=== Section Start ===

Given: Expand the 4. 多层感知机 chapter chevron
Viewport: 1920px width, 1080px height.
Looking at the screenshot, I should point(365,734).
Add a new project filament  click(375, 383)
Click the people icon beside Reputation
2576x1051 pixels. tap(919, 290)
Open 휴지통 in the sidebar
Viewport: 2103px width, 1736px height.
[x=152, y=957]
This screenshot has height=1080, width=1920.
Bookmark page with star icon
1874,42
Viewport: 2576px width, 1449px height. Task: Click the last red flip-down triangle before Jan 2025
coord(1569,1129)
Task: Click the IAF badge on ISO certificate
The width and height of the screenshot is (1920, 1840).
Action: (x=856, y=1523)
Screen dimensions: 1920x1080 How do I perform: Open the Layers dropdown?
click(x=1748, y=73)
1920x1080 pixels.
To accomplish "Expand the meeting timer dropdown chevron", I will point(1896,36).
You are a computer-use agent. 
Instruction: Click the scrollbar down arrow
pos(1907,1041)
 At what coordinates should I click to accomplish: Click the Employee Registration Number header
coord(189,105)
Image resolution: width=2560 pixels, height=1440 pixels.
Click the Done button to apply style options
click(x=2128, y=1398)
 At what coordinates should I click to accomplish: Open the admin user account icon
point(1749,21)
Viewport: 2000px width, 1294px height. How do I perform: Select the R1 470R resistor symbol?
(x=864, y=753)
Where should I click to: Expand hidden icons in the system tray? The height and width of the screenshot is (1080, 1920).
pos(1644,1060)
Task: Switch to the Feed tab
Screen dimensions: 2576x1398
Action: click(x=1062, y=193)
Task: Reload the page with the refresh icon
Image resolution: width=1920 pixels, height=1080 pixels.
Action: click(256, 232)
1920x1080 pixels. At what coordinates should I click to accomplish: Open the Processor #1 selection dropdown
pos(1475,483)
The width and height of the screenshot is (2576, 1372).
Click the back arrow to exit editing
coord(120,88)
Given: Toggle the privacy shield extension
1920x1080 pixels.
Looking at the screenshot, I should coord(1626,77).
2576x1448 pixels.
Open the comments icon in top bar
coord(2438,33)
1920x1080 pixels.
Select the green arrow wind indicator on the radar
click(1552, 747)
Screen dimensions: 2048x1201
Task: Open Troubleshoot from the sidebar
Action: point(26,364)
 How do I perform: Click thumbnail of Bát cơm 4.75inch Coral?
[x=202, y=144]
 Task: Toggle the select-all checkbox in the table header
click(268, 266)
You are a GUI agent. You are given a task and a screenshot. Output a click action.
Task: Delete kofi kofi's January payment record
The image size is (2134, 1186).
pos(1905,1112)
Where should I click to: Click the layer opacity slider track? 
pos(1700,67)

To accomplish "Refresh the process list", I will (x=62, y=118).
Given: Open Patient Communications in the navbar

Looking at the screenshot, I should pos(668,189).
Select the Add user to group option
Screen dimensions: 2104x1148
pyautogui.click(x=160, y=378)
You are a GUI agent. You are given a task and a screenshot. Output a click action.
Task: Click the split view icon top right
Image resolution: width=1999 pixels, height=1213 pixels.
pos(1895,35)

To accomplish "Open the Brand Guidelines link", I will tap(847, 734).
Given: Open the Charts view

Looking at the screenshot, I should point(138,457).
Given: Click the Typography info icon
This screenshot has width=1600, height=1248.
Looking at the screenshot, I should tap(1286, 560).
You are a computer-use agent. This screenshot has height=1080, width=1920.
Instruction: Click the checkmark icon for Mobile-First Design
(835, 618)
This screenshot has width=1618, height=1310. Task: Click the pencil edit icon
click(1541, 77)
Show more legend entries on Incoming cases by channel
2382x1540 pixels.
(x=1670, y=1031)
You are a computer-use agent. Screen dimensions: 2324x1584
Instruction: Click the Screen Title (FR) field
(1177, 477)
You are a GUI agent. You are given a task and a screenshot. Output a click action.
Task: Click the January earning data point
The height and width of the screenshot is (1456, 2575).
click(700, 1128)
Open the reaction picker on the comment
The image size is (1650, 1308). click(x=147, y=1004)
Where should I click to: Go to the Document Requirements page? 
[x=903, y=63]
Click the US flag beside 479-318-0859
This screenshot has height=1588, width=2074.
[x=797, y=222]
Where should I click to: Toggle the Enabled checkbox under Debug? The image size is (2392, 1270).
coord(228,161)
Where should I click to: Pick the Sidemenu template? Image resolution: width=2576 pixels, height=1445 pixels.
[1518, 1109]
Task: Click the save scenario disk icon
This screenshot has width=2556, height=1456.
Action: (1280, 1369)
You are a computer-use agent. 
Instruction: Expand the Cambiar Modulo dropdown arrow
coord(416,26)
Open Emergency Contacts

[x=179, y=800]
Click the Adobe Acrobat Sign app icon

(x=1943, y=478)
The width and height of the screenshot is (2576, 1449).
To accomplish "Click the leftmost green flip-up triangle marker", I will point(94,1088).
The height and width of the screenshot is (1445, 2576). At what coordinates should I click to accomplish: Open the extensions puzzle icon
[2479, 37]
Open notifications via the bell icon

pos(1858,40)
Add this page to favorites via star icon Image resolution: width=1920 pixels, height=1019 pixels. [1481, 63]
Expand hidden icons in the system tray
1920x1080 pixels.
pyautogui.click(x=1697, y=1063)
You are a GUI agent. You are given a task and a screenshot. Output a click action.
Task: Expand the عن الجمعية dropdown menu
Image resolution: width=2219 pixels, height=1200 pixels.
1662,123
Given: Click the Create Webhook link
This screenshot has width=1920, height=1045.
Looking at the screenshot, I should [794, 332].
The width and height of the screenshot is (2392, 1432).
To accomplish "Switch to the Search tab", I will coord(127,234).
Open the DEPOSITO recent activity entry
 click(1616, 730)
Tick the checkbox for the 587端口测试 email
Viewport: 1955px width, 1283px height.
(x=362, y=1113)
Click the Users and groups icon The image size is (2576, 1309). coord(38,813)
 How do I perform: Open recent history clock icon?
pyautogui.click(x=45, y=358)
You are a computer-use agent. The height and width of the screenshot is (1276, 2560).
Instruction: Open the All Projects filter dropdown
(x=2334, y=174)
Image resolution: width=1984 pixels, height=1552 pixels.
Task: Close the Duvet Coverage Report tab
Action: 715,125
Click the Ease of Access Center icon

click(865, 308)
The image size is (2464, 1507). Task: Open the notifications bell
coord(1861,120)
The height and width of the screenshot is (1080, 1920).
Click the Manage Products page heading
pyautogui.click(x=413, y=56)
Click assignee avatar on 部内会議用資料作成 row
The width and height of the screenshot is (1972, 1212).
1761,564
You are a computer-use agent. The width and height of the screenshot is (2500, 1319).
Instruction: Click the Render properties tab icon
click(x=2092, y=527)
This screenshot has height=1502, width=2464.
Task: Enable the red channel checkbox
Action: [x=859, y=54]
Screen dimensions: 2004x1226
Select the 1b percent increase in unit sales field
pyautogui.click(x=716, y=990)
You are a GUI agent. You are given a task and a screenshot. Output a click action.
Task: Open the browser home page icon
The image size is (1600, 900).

=== Section End ===

How to complete this task: Reproduce every record above exactly as it is written.

Output for this exercise:
Given: Expand the 4. 多层感知机 chapter chevron
Viewport: 1920px width, 1080px height.
Looking at the screenshot, I should point(365,734).
Add a new project filament  click(375, 383)
Click the people icon beside Reputation
2576x1051 pixels. tap(919, 290)
Open 휴지통 in the sidebar
Viewport: 2103px width, 1736px height.
[x=152, y=957]
This screenshot has height=1080, width=1920.
Bookmark page with star icon
1874,42
Viewport: 2576px width, 1449px height. Task: Click the last red flip-down triangle before Jan 2025
coord(1569,1129)
Task: Click the IAF badge on ISO certificate
The width and height of the screenshot is (1920, 1840).
Action: (x=856, y=1523)
Screen dimensions: 1920x1080 How do I perform: Open the Layers dropdown?
click(x=1748, y=73)
1920x1080 pixels.
To accomplish "Expand the meeting timer dropdown chevron", I will point(1896,36).
You are a computer-use agent. 
Instruction: Click the scrollbar down arrow
pos(1907,1041)
 At what coordinates should I click to accomplish: Click the Employee Registration Number header
coord(189,105)
Image resolution: width=2560 pixels, height=1440 pixels.
Click the Done button to apply style options
click(x=2128, y=1398)
 At what coordinates should I click to accomplish: Open the admin user account icon
point(1749,21)
Viewport: 2000px width, 1294px height. How do I perform: Select the R1 470R resistor symbol?
(x=864, y=753)
Where should I click to: Expand hidden icons in the system tray? The height and width of the screenshot is (1080, 1920).
pos(1644,1060)
Task: Switch to the Feed tab
Screen dimensions: 2576x1398
Action: click(x=1062, y=193)
Task: Reload the page with the refresh icon
Image resolution: width=1920 pixels, height=1080 pixels.
Action: click(256, 232)
1920x1080 pixels. At what coordinates should I click to accomplish: Open the Processor #1 selection dropdown
pos(1475,483)
The width and height of the screenshot is (2576, 1372).
Click the back arrow to exit editing
coord(120,88)
Given: Toggle the privacy shield extension
1920x1080 pixels.
Looking at the screenshot, I should coord(1626,77).
2576x1448 pixels.
Open the comments icon in top bar
coord(2438,33)
1920x1080 pixels.
Select the green arrow wind indicator on the radar
click(1552, 747)
Screen dimensions: 2048x1201
Task: Open Troubleshoot from the sidebar
Action: point(26,364)
 How do I perform: Click thumbnail of Bát cơm 4.75inch Coral?
[x=202, y=144]
 Task: Toggle the select-all checkbox in the table header
click(268, 266)
You are a GUI agent. You are given a task and a screenshot. Output a click action.
Task: Delete kofi kofi's January payment record
The image size is (2134, 1186).
pos(1905,1112)
Where should I click to: Click the layer opacity slider track? 
pos(1700,67)

To accomplish "Refresh the process list", I will (x=62, y=118).
Given: Open Patient Communications in the navbar

Looking at the screenshot, I should pos(668,189).
Select the Add user to group option
Screen dimensions: 2104x1148
pyautogui.click(x=160, y=378)
You are a GUI agent. You are given a task and a screenshot. Output a click action.
Task: Click the split view icon top right
Image resolution: width=1999 pixels, height=1213 pixels.
pos(1895,35)

To accomplish "Open the Brand Guidelines link", I will tap(847, 734).
Given: Open the Charts view

Looking at the screenshot, I should point(138,457).
Given: Click the Typography info icon
This screenshot has width=1600, height=1248.
Looking at the screenshot, I should tap(1286, 560).
You are a computer-use agent. This screenshot has height=1080, width=1920.
Instruction: Click the checkmark icon for Mobile-First Design
(835, 618)
This screenshot has width=1618, height=1310. Task: Click the pencil edit icon
click(1541, 77)
Show more legend entries on Incoming cases by channel
2382x1540 pixels.
(x=1670, y=1031)
You are a computer-use agent. Screen dimensions: 2324x1584
Instruction: Click the Screen Title (FR) field
(1177, 477)
You are a GUI agent. You are given a task and a screenshot. Output a click action.
Task: Click the January earning data point
The height and width of the screenshot is (1456, 2575).
click(700, 1128)
Open the reaction picker on the comment
The image size is (1650, 1308). click(x=147, y=1004)
Where should I click to: Go to the Document Requirements page? 
[x=903, y=63]
Click the US flag beside 479-318-0859
This screenshot has height=1588, width=2074.
[x=797, y=222]
Where should I click to: Toggle the Enabled checkbox under Debug? The image size is (2392, 1270).
coord(228,161)
Where should I click to: Pick the Sidemenu template? Image resolution: width=2576 pixels, height=1445 pixels.
[1518, 1109]
Task: Click the save scenario disk icon
This screenshot has width=2556, height=1456.
Action: (1280, 1369)
You are a computer-use agent. 
Instruction: Expand the Cambiar Modulo dropdown arrow
coord(416,26)
Open Emergency Contacts

[x=179, y=800]
Click the Adobe Acrobat Sign app icon

(x=1943, y=478)
The width and height of the screenshot is (2576, 1449).
To accomplish "Click the leftmost green flip-up triangle marker", I will point(94,1088).
The height and width of the screenshot is (1445, 2576). At what coordinates should I click to accomplish: Open the extensions puzzle icon
[2479, 37]
Open notifications via the bell icon

pos(1858,40)
Add this page to favorites via star icon Image resolution: width=1920 pixels, height=1019 pixels. [1481, 63]
Expand hidden icons in the system tray
1920x1080 pixels.
pyautogui.click(x=1697, y=1063)
You are a GUI agent. You are given a task and a screenshot. Output a click action.
Task: Expand the عن الجمعية dropdown menu
Image resolution: width=2219 pixels, height=1200 pixels.
1662,123
Given: Click the Create Webhook link
This screenshot has width=1920, height=1045.
Looking at the screenshot, I should [794, 332].
The width and height of the screenshot is (2392, 1432).
To accomplish "Switch to the Search tab", I will coord(127,234).
Open the DEPOSITO recent activity entry
 click(1616, 730)
Tick the checkbox for the 587端口测试 email
Viewport: 1955px width, 1283px height.
(x=362, y=1113)
Click the Users and groups icon The image size is (2576, 1309). coord(38,813)
 How do I perform: Open recent history clock icon?
pyautogui.click(x=45, y=358)
You are a computer-use agent. The height and width of the screenshot is (1276, 2560).
Instruction: Open the All Projects filter dropdown
(x=2334, y=174)
Image resolution: width=1984 pixels, height=1552 pixels.
Task: Close the Duvet Coverage Report tab
Action: 715,125
Click the Ease of Access Center icon

click(865, 308)
The image size is (2464, 1507). Task: Open the notifications bell
coord(1861,120)
The height and width of the screenshot is (1080, 1920).
Click the Manage Products page heading
pyautogui.click(x=413, y=56)
Click assignee avatar on 部内会議用資料作成 row
The width and height of the screenshot is (1972, 1212).
1761,564
You are a computer-use agent. The width and height of the screenshot is (2500, 1319).
Instruction: Click the Render properties tab icon
click(x=2092, y=527)
This screenshot has height=1502, width=2464.
Task: Enable the red channel checkbox
Action: [x=859, y=54]
Screen dimensions: 2004x1226
Select the 1b percent increase in unit sales field
pyautogui.click(x=716, y=990)
You are a GUI agent. You are given a task and a screenshot. Output a click action.
Task: Open the browser home page icon
The image size is (1600, 900).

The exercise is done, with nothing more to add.